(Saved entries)
• • • • • • •
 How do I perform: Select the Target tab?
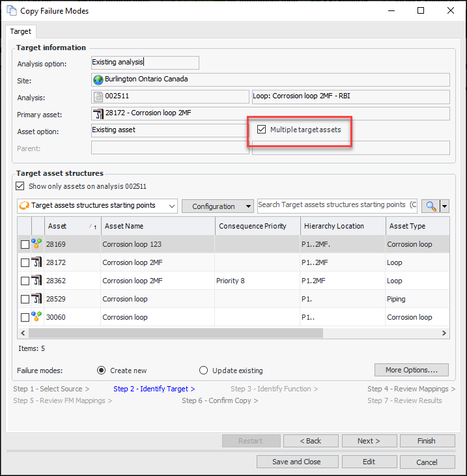[x=21, y=31]
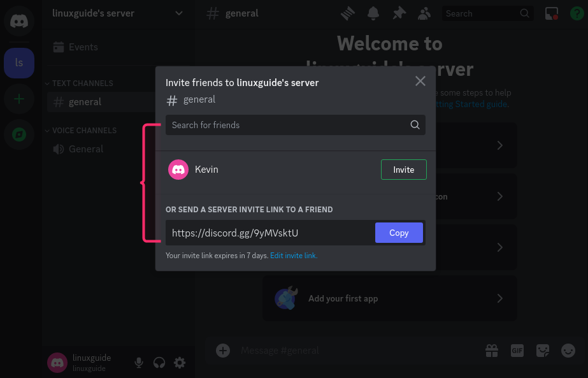588x378 pixels.
Task: Click the Add a Server plus icon
Action: click(x=19, y=99)
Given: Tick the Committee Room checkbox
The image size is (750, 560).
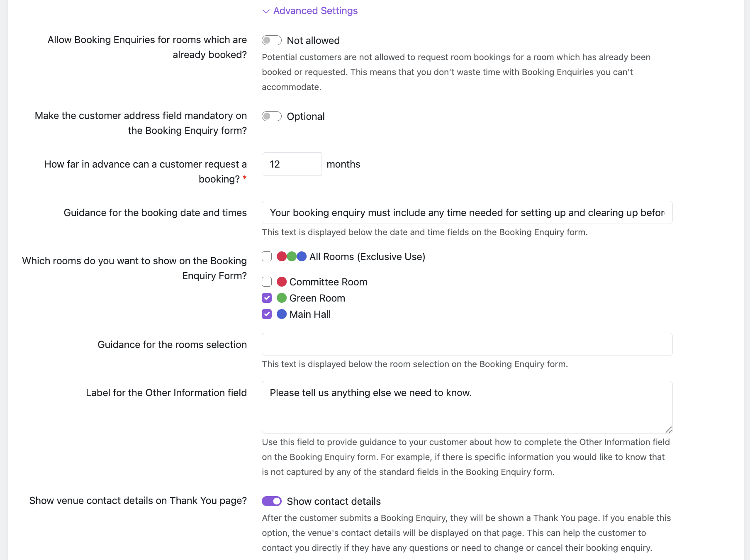Looking at the screenshot, I should click(x=267, y=282).
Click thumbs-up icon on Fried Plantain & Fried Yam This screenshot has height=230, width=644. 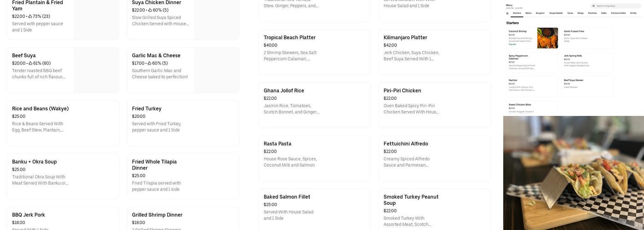[30, 17]
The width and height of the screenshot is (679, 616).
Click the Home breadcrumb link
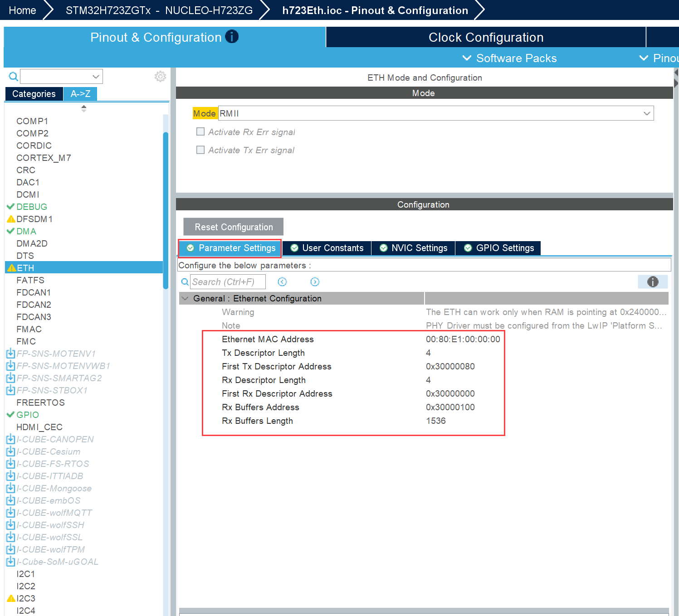(22, 10)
• • • • • • •
Your objective ::
Starting with the line that holds "The width and", print each line through the last one of the data exactly as written, but do not include the pictures.

Exercise output ::
The width and height of the screenshot is (679, 616).
Click the Home breadcrumb link
(22, 10)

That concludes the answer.